Stochastic Gradient Descent and the Momentum method: In Stochastic Gradient Descent, you do not evaluate the gradient on all points, but only on a subset of those points. You take a step, then compute the gradient on another batch, and continue on. Stochastic Gradient Descent may be used because the computation on all points is very expensive, or maybe all those points do not even fit into memory. This allows you to take more steps, more quickly, but less accurately.

When doing so, the direction of the gradient might change depending on which points are sampled. To counteract this effect, the momentum methods keeps a moving average of the direction for each dimension, reducing the variance in each move.

The most relevant extension to gradient descent in our discussion of XGBoost is Newton's method (Wikipedia). Instead of just computing the gradient and following it, it uses the second order derivative to gather more information about the direction it should go into. If we use gradient descent, we have that at each iteration, we update our point $x^{(i)}$ as follow,

$$x^{(i+1)} = x^{(i)} - \nabla f(x^{(i)})$$

And since the gradient $\nabla f(x^{(i)})$ points to the direction of highest increase in $f$, its negative points in the direction of highest decrease, and we hope that $f(x^{(i+1)}) < f(x^{(i)})$. This might not hold, as we might go too far in the direction of the gradient (hence the line search extension), but it is a good approximation. In Newton's method, we update $x^{(i)}$ as follow,

$$x^{(i+1)} = x^{(i)} - \frac{\nabla f(x^{(i)})}{\text{Hess} f(x^{(i)})}$$

Where $\text{Hess} f(x)$ is the Hessian of $f$ in $x$. This update takes into account second order information, so the direction is no longer the direction of highest decrease, but should point more precisely towards the $x^{(i+1)}$ such that $f(x^{(i+1)}) = 0$ (or the point where $f$ is minimal, if there is no zero). If $f$ is a second order polynomial, then Newton's method coupled with a line search should be able to find the minimum in one step.
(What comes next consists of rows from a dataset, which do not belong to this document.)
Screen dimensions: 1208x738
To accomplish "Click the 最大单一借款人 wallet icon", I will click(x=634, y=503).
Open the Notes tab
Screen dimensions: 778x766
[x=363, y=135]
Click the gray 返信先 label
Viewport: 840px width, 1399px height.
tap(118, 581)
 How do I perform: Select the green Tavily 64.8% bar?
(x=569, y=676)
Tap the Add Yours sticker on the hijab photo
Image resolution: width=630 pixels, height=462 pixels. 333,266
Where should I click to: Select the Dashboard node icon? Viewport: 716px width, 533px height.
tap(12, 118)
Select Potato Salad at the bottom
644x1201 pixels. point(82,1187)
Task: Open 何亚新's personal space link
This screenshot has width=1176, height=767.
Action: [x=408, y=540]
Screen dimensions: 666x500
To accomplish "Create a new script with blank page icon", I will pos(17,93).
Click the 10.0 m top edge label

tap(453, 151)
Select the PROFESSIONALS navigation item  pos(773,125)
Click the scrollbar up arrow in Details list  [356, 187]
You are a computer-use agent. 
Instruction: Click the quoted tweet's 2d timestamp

Newton's method contrasts with Stochastic gradient descent. In Stochastic Gradient Descent, we use less point to take less time to compute the direction we should go towards, in order to make more of them, in the hope we go there quicker. In Newton's method, we take more time to compute the direction we want to go into, in the hope we have to take less steps in order to get there.

Now, the reason why Newton's method works is the same as to why the XGBoost approximation works, and it relies on Taylor's expansion (Wikipedia) and Taylor's theorem (Wikipedia). The Taylor expansion (or Taylor series) of a function at a point $f(x + a)$ is

$$f(x) + \frac{\partial f(x)}{\partial x}a + \frac{1}{2}\frac{\partial^2 f(x)}{\partial x^2}a^2 + \cdots = \sum_{n=0} ^\infty \frac{1}{n!} \frac{\partial^n f(x)}{\partial x^n}a^n.$$

Note the similarity between this expression and the approximation XGBoost is using. Taylor's Theorem states that if you stop the expansion at the order $k$, then the error, or the difference between $f(x+a)$ and $\sum_{n=0}^k \frac{1}{n!}\frac{\partial^n f(x)}{\partial x^n}a^n$, is at most $h_k(x) a^k$, where $h_k$ is a function with the nice property that it goes to zero as $a$ goes to zero.

If you want some visualisation of how well it approximate some functions, take a look at the wikipedia pages, they have some graphs for the approximation of non-polynomial function such as $e^x$, $\log(x)$.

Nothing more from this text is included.